Which brings me back to the point: How much would the author have experienced in the first 17 years of his life? How much of life do boys and girls, men and women before, say, the age of about 25 or 26, really have the chance to experience? True, many go through unimaginable privations because of the circumstances of their birth and the lack of opportunities. Their experiences impart lessons to them that few others can ever know or learn.
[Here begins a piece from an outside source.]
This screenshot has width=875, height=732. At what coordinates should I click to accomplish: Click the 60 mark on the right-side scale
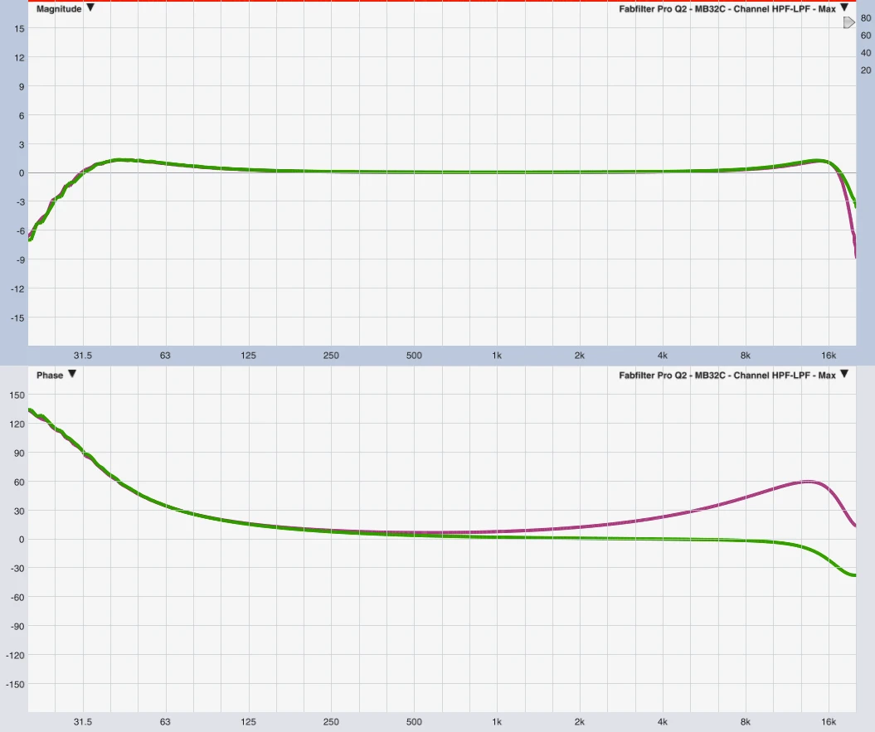866,35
But generally speaking, do we have the wisdom to take the decision to deliberately die — at any age, let alone at a young age? And that too, for an emotion such as love which, even after a lifetime, only very few lucky ones mange to understand?

Take Romeo and Juliet . They were teenagers. Their families hated each other but they fell madly in love. Despite the odds, they decided they wanted to be together, so they married secretly. In the process, several people from their respective families clashed and died. Eventually, Juliet pretends to die to escape from her family: she takes a potion whose effect is expected to last about two hours.

Romeo does not know about this. He thinks she’s dead, so he swallows poison. When Juliet wakes up, she finds him dead, so she drives a dagger into her heart. At the end of the story, there are more people dead than alive.

The story’s not very different with Heer and Ranjha, a famous story from Punjab.

Ranjha leaves home after a quarrel with his brothers and lands up in Heer’s village, where the two fall in love. But Heer is forced to marry another man and Ranjha becomes a wandering mendicant. He comes back to Heer’s village but this time, the parents consent to their marriage. On the eve of the wedding, Heer is poisoned and upon seeing her dead, Ranjha also swallows poison.

They are heart-wrenching stories, and sometimes, a good cry is what you need to flush out the toxins in the body and in the mind. In the heart too. But sometimes they can grab your soul in an iron fist and not ever let go. That’s the scary part about stories that make love out to be grand in itself.

It’s not.

It has no life on its own. It exists only in the company of compassion, forgiveness, understanding, trust, respect, humour, acceptance, maturity... Love conquers all only when and because it is supported. Without those props, it’s a passing shower that only shows up the heat.

Does this mean that sometimes we have to make decisions that seem tough but really aren’t?